» **Problem statement**: In the platemaking text, reproduce the passage starting with "The plate is then" and going on through "in fine details.", word for word.

» **Text to read**:
++++
In the case of solvent processing, once the unwanted areas are removed, any absorbed solvents which swell the plate must be dried out of the plate to bring it back to its original height before the next stage. This is done using hot air dryers and air flow and can take from 1 to 2 hours.
The surface of the imaged area of the plate is typically in the middle of the photopolymer mass and remains potentially partially un-polymerized and tacky. To address this issue, the plate is further exposed to UVA and UVC light to complete the polymerization process and to de-tack the surface of the plate.
The plate is then ready for inspection, measurement, and finishing. The plate should be allowed to stand for a period before use because the chemical reactions of photopolymerization do not stop immediately, but often continue several hours after exposure to the UV light, until the plate is fully stabilized. Running the plate on-press too soon risks shortening the plate life and affecting stability, especially in fine details.
This is the basic explanation of platemaking, and is relatively simple. What makes platemaking more complex is the huge variety of possible combinations of photopolymer plate materials, plate thicknesses, plate hardness, mask and imaging technologies, plate processing systems, plate processing solutions, and finishing options. These also depend on the final application for the plates, whether narrow-web labels, carton board, envelopes, wide-web films, multiwall bags, or corrugated, to name just a few.
++++
» **Rows of pointing data**:
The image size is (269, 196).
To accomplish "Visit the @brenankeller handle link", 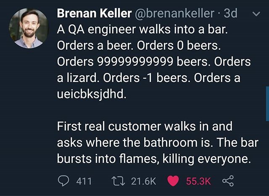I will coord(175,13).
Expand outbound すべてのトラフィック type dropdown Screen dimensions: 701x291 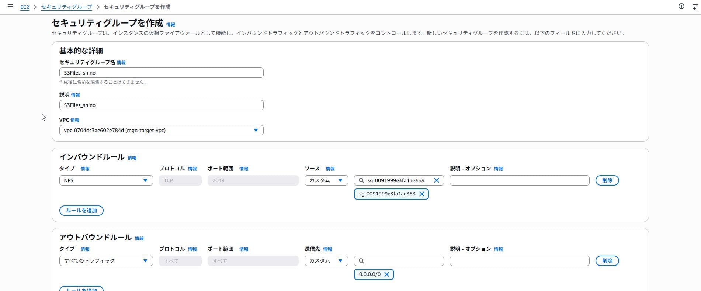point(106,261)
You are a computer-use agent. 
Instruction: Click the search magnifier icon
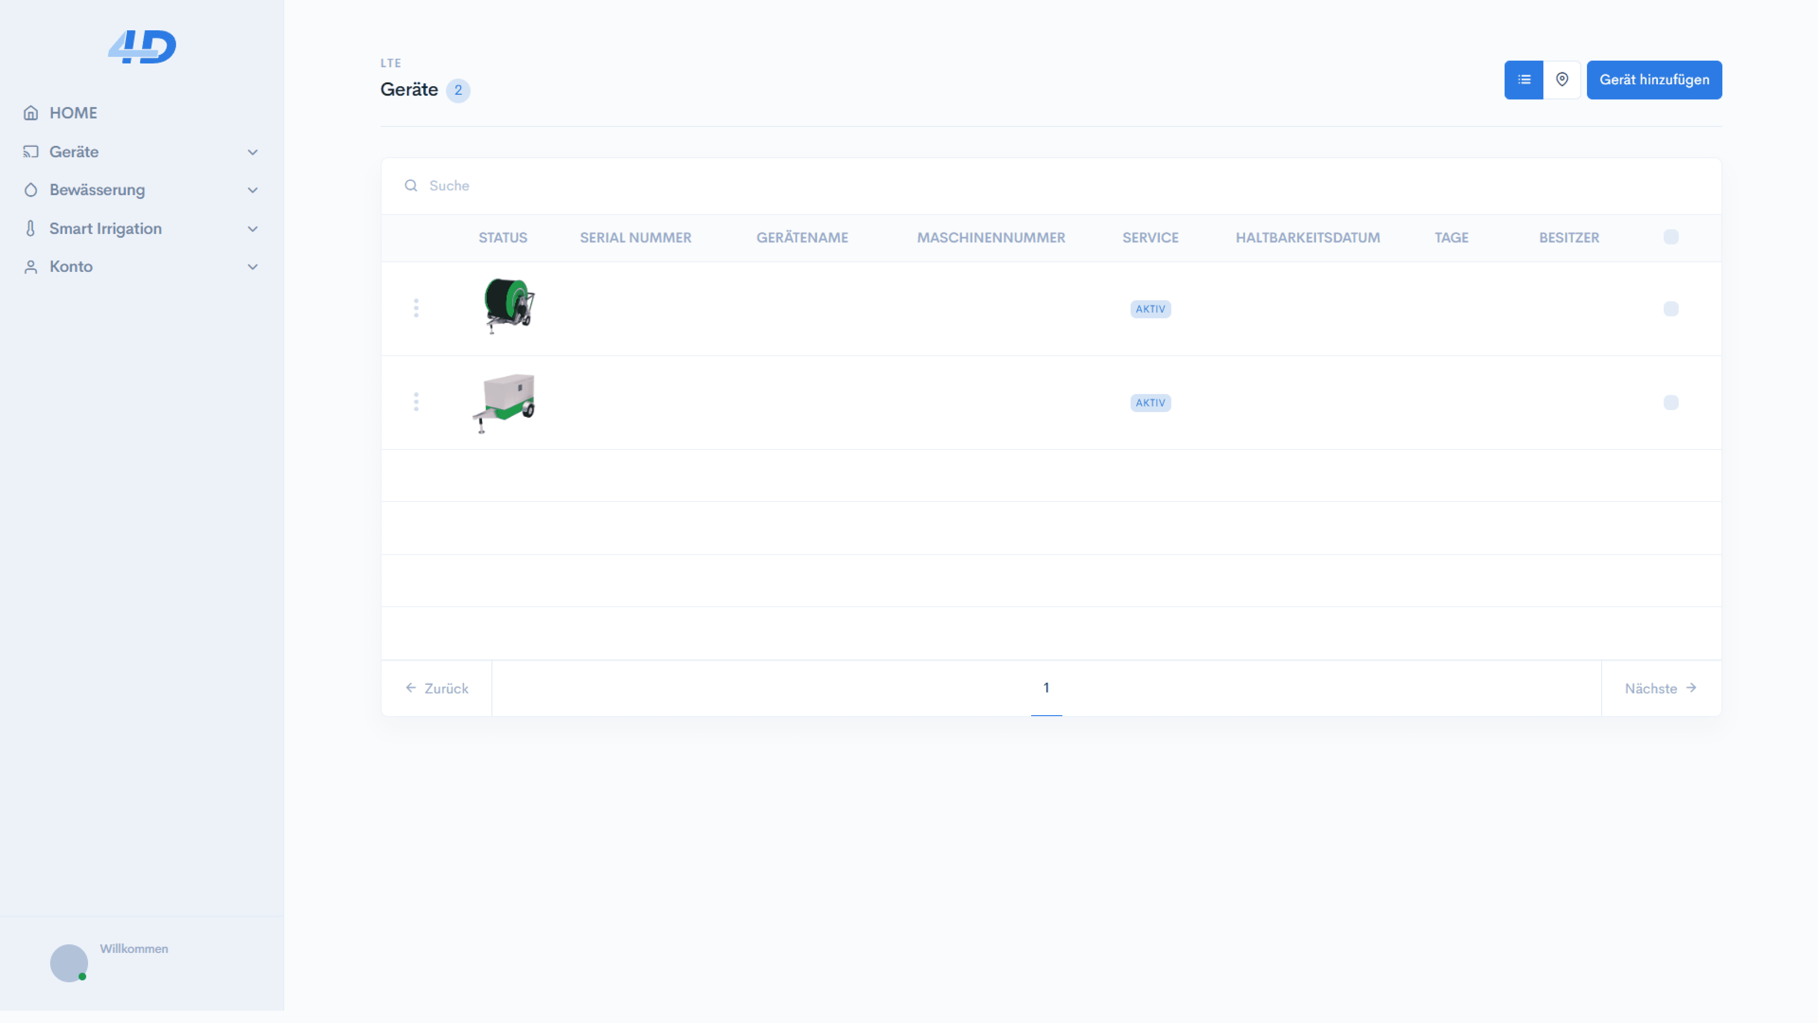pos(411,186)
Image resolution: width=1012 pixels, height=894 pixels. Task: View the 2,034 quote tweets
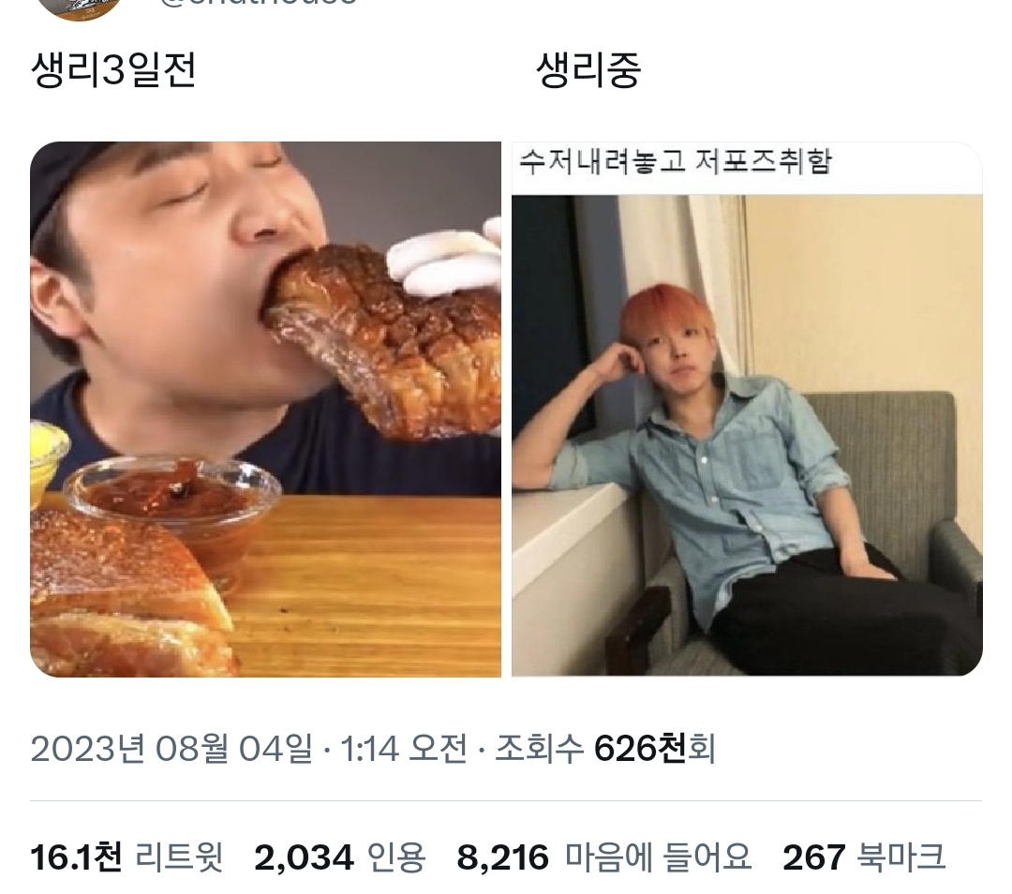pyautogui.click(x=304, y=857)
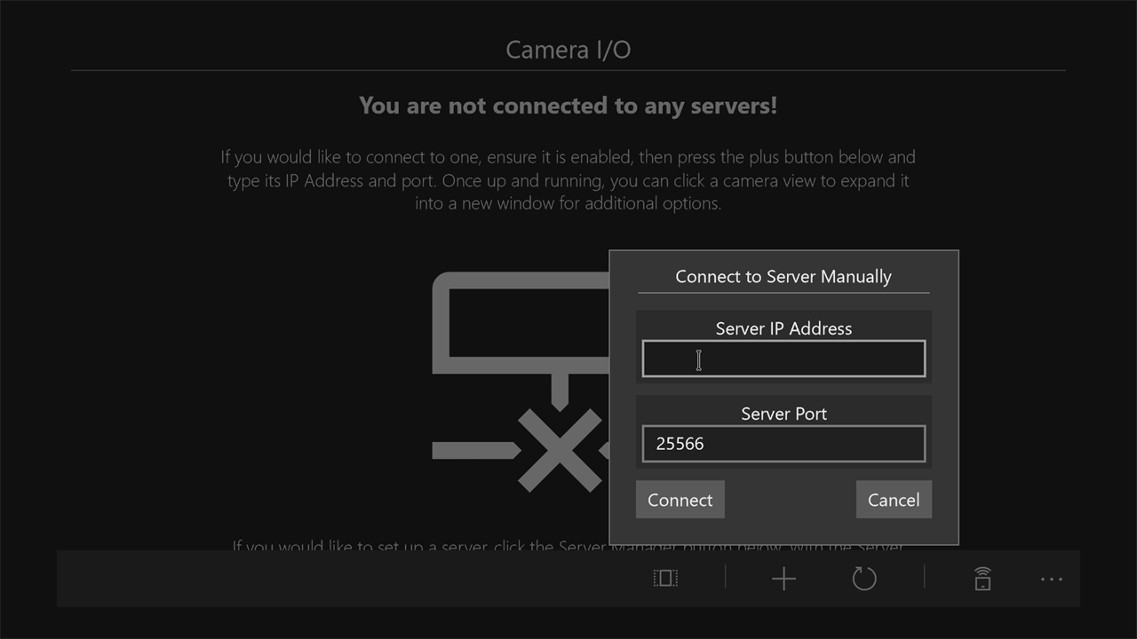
++++
» **Task solution**:
The plate is then ready for inspection, measurement, and finishing. The plate should be allowed to stand for a period before use because the chemical reactions of photopolymerization do not stop immediately, but often continue several hours after exposure to the UV light, until the plate is fully stabilized. Running the plate on-press too soon risks shortening the plate life and affecting stability, especially in fine details.